## Directions
Output, word for word, the line that contains "This screenshot has width=945, height=692." and all lines after it in the records below, omitting pictures.
*** Opening of Entries shown ***
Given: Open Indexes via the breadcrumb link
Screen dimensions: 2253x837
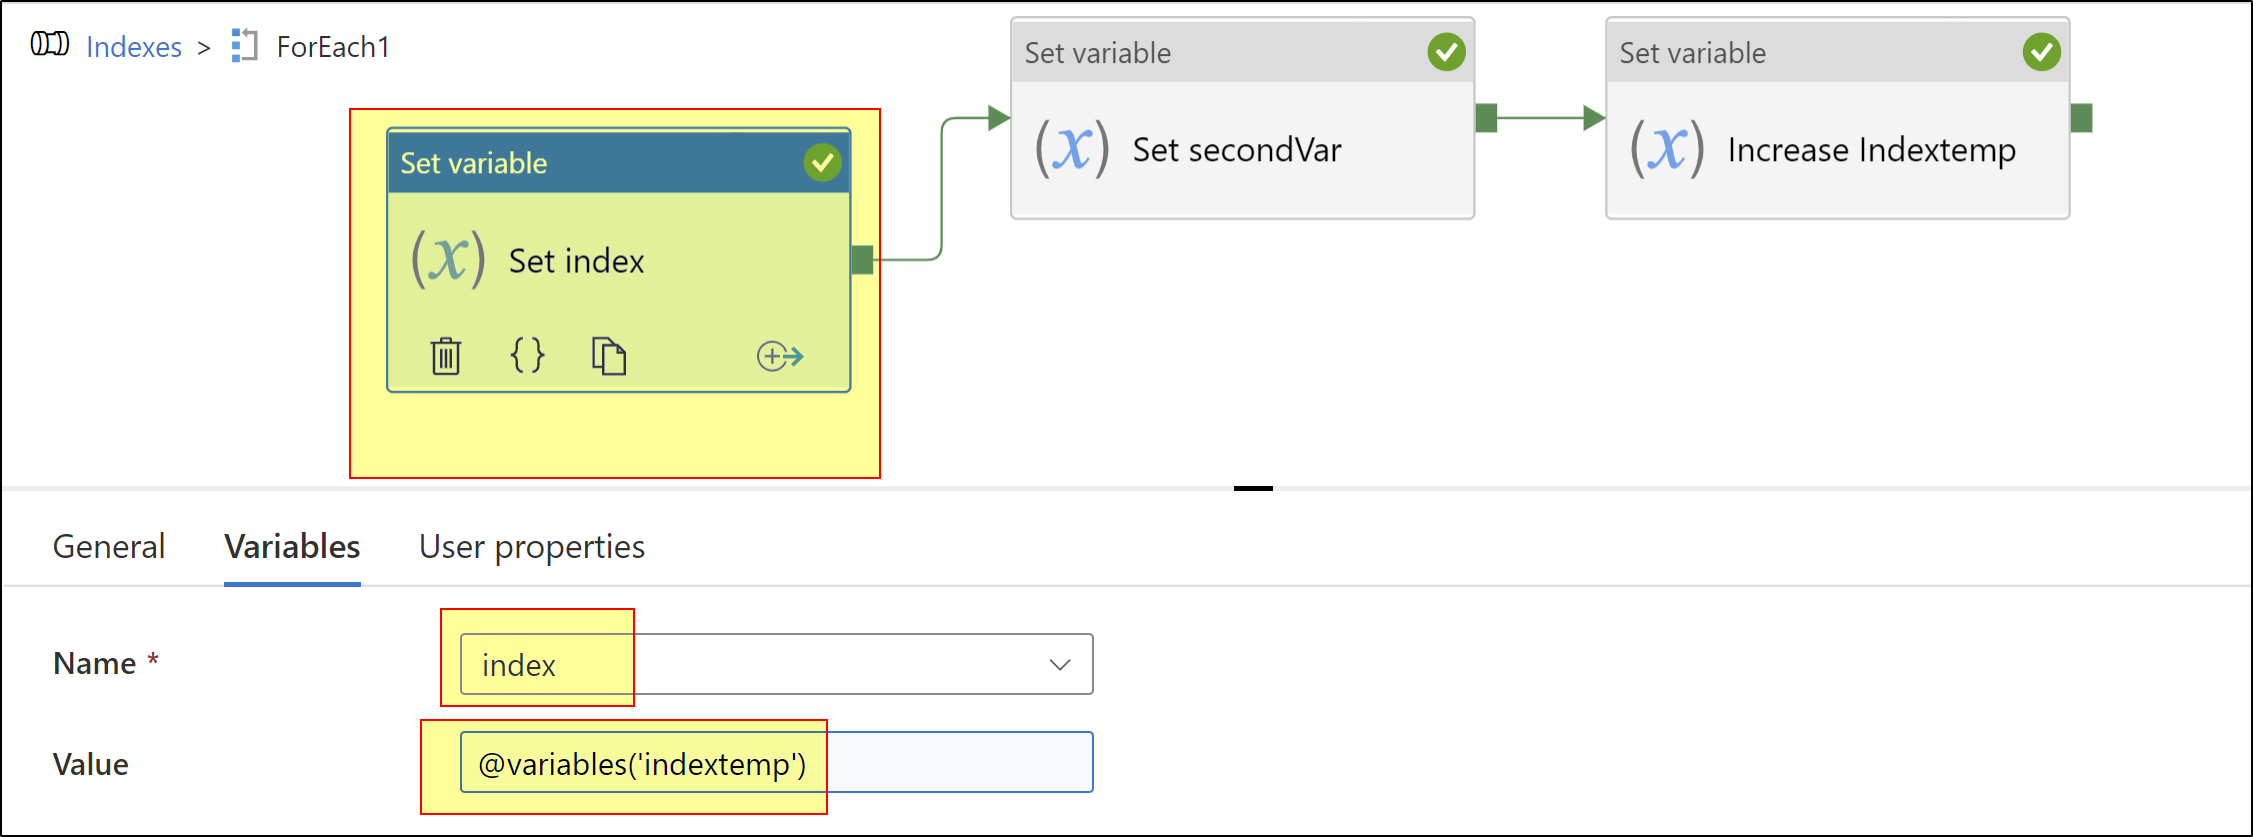Looking at the screenshot, I should (x=133, y=46).
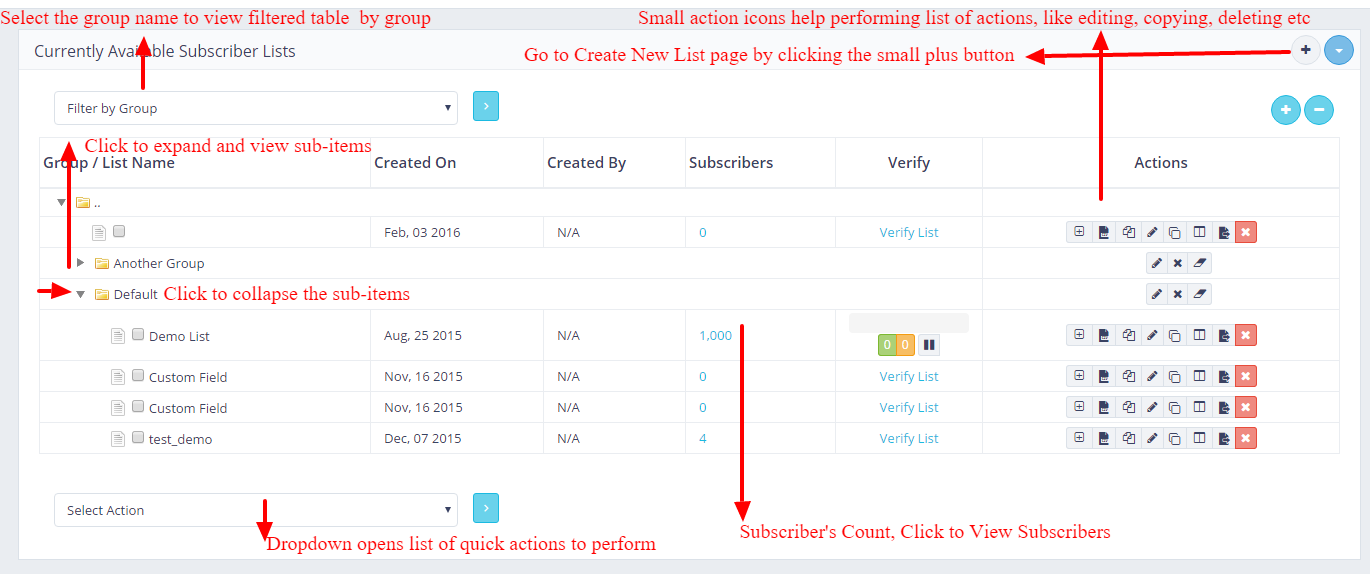The width and height of the screenshot is (1370, 574).
Task: Open the 1,000 subscribers count link
Action: (715, 336)
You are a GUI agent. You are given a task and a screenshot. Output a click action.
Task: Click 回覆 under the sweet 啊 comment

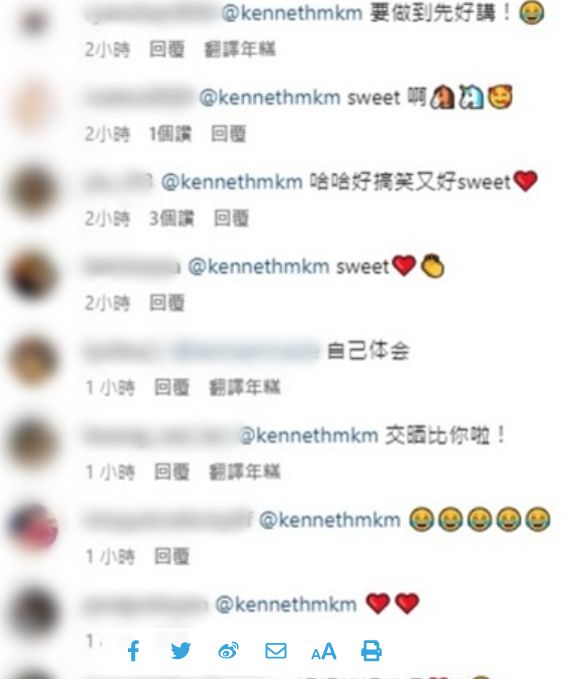point(229,134)
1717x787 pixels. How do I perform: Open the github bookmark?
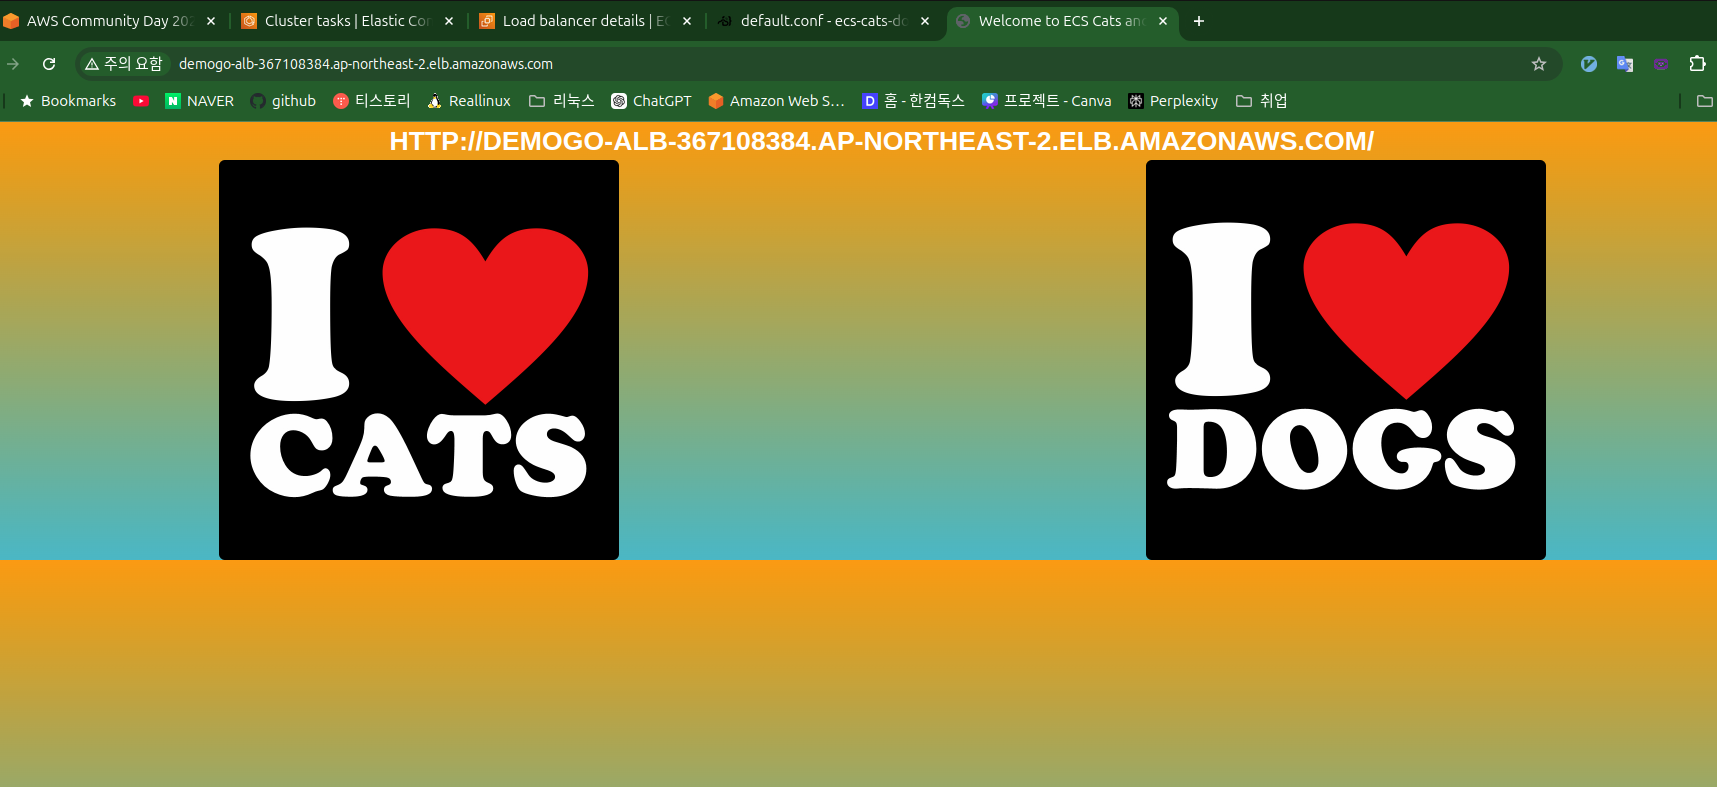(x=283, y=101)
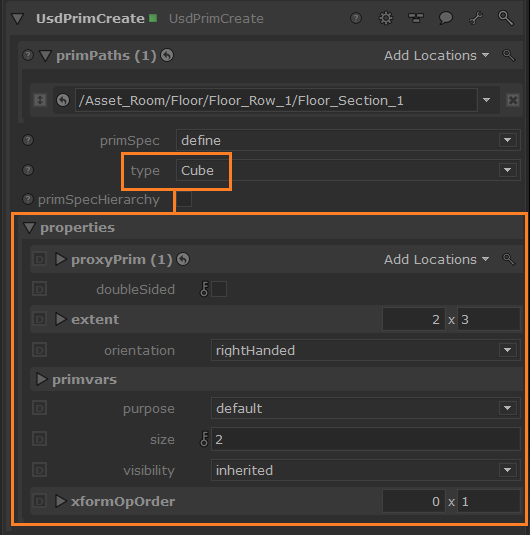Open proxyPrim Add Locations menu
530x535 pixels.
pos(436,260)
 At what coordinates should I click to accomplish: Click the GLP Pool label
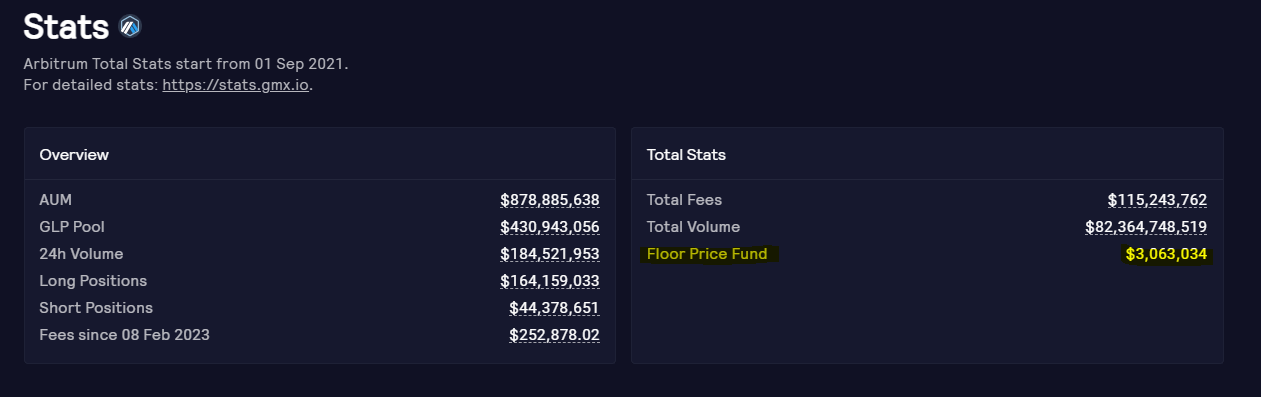pyautogui.click(x=72, y=227)
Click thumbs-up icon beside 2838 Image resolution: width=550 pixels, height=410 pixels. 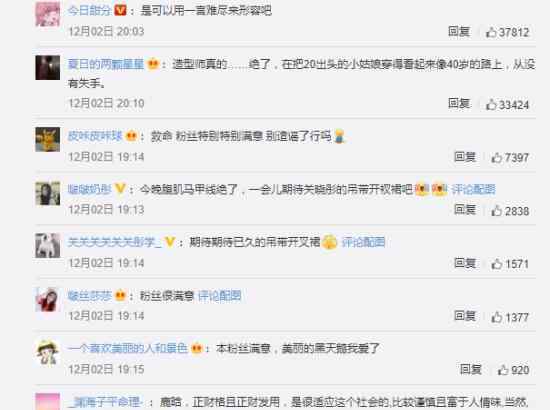496,211
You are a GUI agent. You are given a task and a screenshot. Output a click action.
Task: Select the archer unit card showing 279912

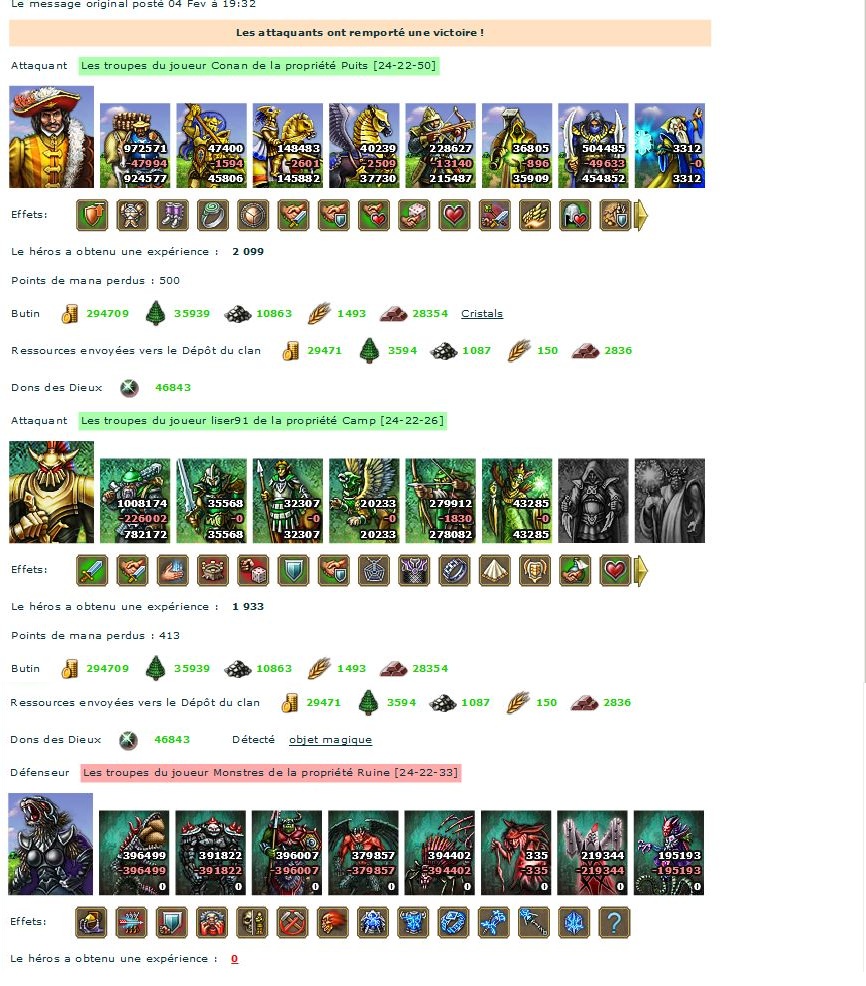441,501
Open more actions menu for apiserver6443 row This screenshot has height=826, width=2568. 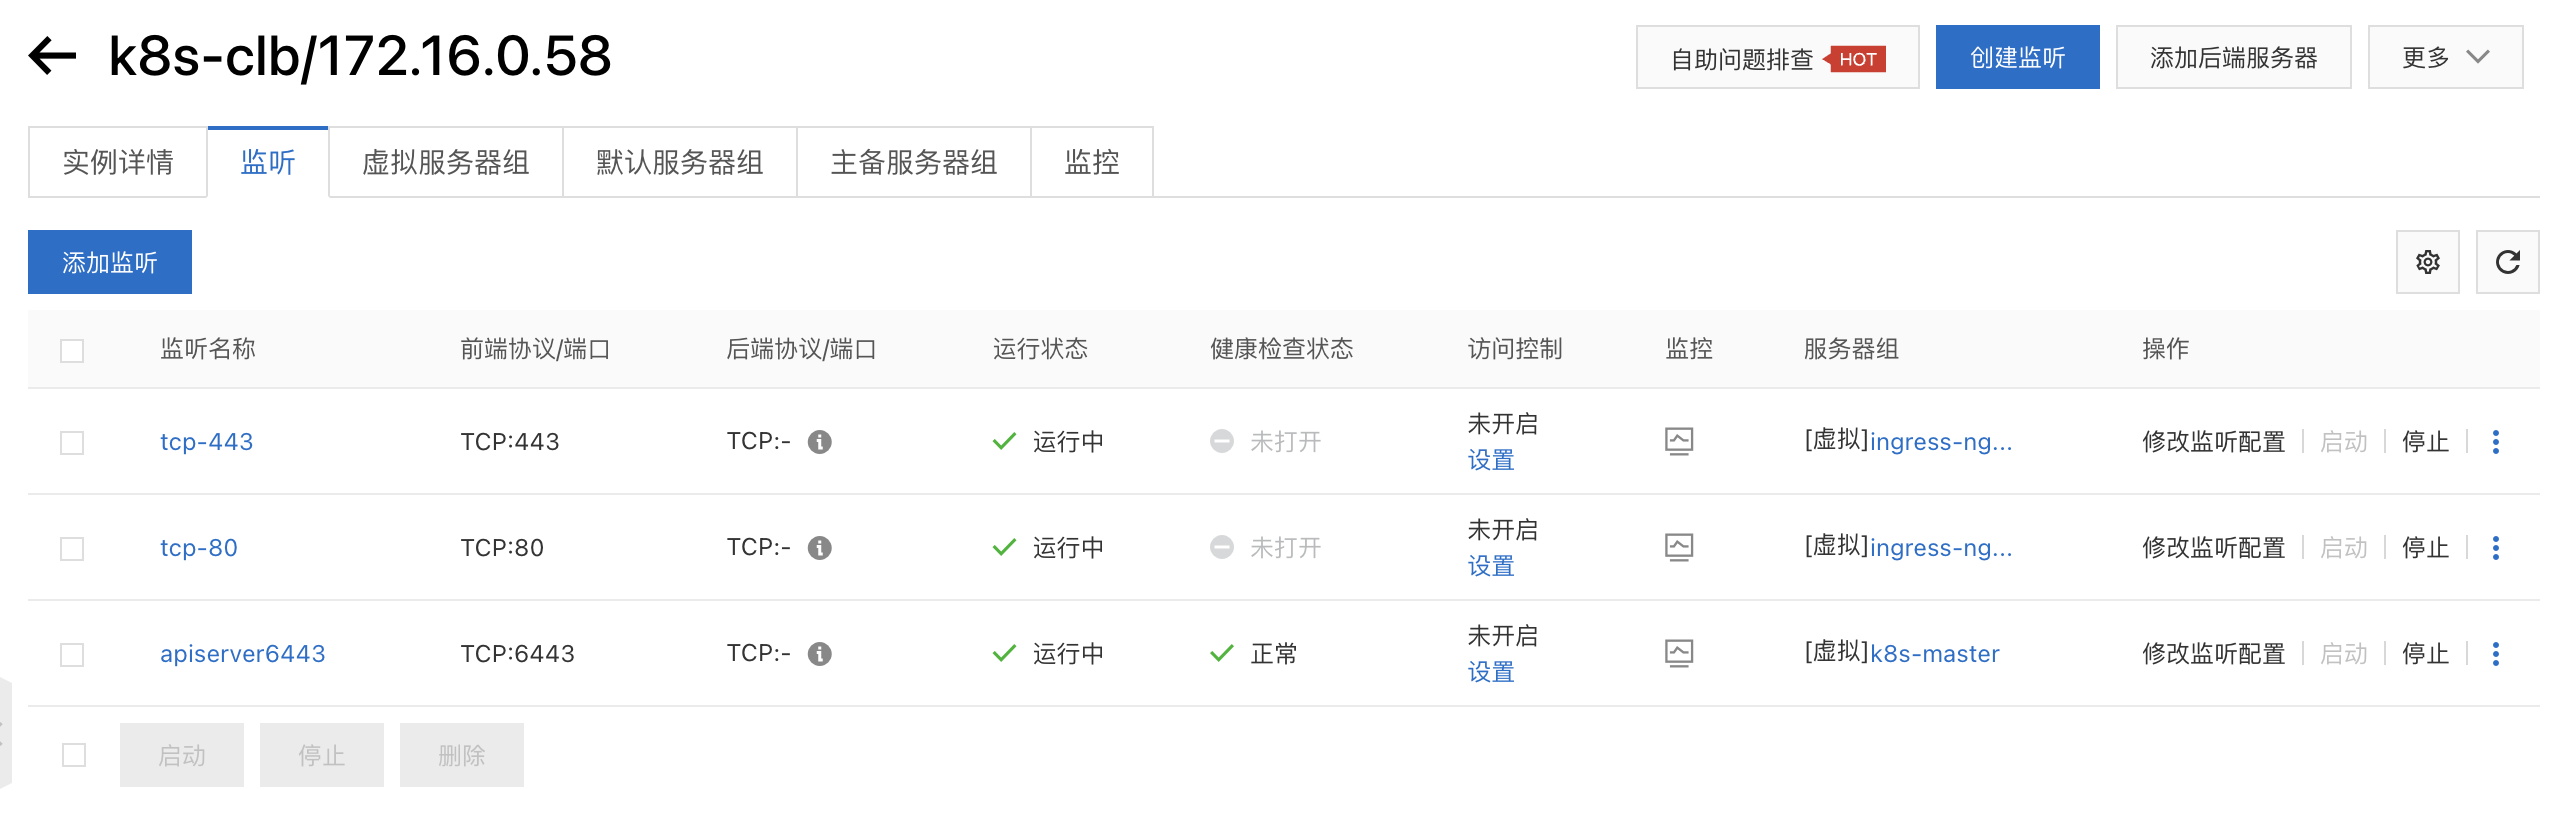pos(2496,654)
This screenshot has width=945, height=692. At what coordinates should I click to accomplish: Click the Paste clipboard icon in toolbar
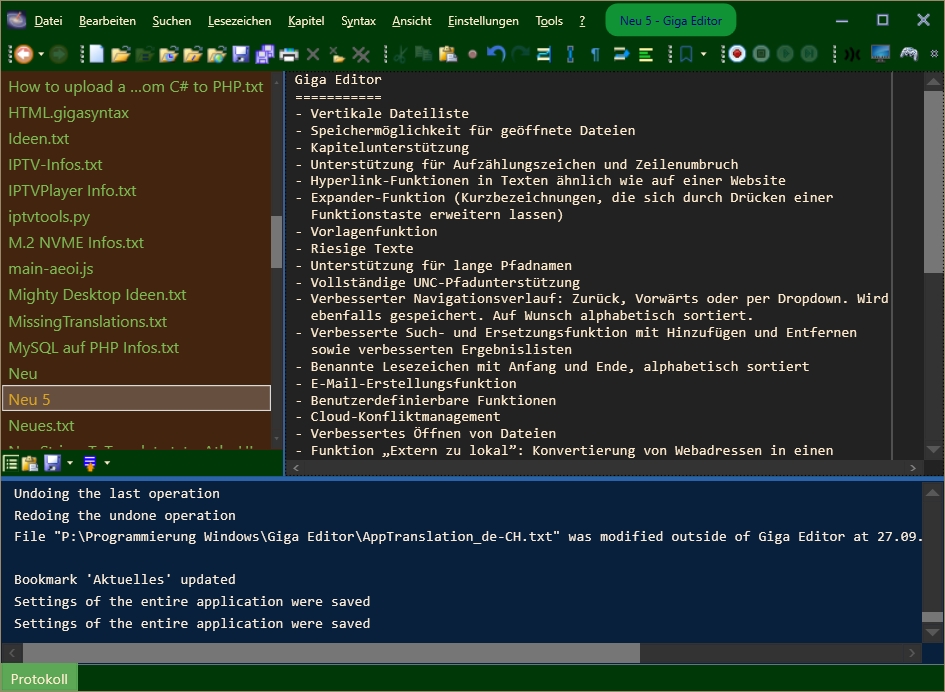click(447, 54)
*** Close of Entries shown ***
## Written response
This screenshot has width=945, height=692. At what coordinates should I click to accomplish: Click the Paste clipboard icon in toolbar
click(447, 54)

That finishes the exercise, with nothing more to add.